One important form of rheometer which has gained wide acceptance, especially in the plastics industry, is the so-called "extrusion plastometer". The extrusion plastometer incorporates a chamber having a discharge orifice and means for controllably forcing material from the chamber through the discharge orifice. Thus, a charge of the material to be tested is loaded into the chamber and then forced out through the orifice. While the material is being forced out, the various paremeters of the system, such as the amount of pressure applied to the material and the amount of material discharged per unit time are controlled or monitored. From these parameters, and from the known dimensions of the discharge orifice, the rheological properties of the material may be determined. Various forms of extrusion plastometer have been described in ASTM test method D1238 (American Society for Testing and Materials, Philadelphia, Pa.) and in the following U.S. Pat. Nos.: 3,203,225; 3,242,720; and 3,360,986.
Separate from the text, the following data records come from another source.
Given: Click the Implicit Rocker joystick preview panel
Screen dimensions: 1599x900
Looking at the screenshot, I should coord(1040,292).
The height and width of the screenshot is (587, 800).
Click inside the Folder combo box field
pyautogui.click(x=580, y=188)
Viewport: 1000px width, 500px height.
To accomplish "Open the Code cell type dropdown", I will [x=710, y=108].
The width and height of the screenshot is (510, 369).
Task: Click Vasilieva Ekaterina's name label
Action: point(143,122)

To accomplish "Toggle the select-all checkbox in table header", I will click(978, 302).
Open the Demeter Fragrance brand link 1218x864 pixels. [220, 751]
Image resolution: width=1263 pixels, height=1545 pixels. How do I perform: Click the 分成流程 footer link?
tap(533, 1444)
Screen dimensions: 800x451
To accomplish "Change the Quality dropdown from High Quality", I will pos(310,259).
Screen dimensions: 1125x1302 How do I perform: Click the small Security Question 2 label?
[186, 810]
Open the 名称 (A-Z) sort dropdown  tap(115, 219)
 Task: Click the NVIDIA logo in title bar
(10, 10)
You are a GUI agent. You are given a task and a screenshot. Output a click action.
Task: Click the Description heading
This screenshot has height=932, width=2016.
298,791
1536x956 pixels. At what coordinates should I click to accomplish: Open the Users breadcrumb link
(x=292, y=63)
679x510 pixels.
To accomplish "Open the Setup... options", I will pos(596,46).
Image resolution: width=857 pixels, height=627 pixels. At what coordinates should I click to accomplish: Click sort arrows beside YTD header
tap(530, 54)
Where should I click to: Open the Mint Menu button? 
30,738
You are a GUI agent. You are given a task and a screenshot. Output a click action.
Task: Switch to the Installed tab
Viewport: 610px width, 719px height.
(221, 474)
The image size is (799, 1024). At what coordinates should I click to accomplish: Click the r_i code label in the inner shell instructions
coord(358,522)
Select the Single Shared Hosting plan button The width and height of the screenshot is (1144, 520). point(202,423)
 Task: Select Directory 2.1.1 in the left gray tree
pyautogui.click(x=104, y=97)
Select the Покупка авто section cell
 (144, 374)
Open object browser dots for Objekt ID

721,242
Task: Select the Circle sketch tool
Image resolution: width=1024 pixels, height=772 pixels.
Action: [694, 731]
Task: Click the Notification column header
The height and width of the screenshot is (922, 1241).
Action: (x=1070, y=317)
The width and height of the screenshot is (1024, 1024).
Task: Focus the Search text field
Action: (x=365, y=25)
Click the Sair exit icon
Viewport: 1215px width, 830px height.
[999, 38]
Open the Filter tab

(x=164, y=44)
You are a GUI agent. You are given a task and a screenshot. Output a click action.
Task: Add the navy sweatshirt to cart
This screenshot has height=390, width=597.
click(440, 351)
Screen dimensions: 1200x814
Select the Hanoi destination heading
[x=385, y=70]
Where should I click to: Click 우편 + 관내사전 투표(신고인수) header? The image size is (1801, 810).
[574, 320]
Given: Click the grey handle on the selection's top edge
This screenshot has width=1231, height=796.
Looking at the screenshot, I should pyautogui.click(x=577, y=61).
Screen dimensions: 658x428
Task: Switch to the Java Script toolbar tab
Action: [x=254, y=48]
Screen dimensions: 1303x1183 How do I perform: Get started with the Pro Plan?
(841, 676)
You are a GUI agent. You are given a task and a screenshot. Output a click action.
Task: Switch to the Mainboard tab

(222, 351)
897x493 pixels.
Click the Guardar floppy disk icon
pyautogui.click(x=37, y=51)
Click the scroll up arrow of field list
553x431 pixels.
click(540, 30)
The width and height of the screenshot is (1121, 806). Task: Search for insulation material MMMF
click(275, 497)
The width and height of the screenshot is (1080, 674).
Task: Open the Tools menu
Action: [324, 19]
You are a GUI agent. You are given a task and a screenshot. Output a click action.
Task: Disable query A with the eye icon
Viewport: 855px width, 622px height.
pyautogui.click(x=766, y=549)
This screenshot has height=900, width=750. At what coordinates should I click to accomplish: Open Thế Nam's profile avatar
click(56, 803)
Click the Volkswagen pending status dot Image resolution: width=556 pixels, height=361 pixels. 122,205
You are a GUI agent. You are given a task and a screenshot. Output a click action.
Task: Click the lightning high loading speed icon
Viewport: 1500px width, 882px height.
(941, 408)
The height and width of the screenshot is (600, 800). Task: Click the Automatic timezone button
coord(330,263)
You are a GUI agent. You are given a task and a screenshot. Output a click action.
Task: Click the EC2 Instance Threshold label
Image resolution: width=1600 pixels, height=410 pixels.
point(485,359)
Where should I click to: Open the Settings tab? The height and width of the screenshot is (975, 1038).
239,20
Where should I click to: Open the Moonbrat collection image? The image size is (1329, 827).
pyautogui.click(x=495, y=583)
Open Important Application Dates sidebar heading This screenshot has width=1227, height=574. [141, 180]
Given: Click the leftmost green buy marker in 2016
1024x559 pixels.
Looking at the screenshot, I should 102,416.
However, prior to the present invention, no extrusion plastometer which is truly satisfactory for measuring the rheological properties of a multi-component mixture has been available. Such mixtures are frequently encountered in industrial practice. For example, one commercially important mixture includes a polyolefin polymer, a nucleating agent and a foaming agent such as a monomeric halogenated hydrocarbon. Because the properties of such a mixture change with time from the moment that the foaming agent is mixed with the other components, it is desirable to measure the rheological properties of the mixture immediately after mixing. However, with the extrusion plastometers the prior art, it has generally been necessary to first mix the various components outside of the chamber and then load the mixture into the chamber. As will be readily appreciated, such a procedure may entail some delay between mixing and measurement of rheological properties, which may cause the properties to change and may result in an inaccurate determination.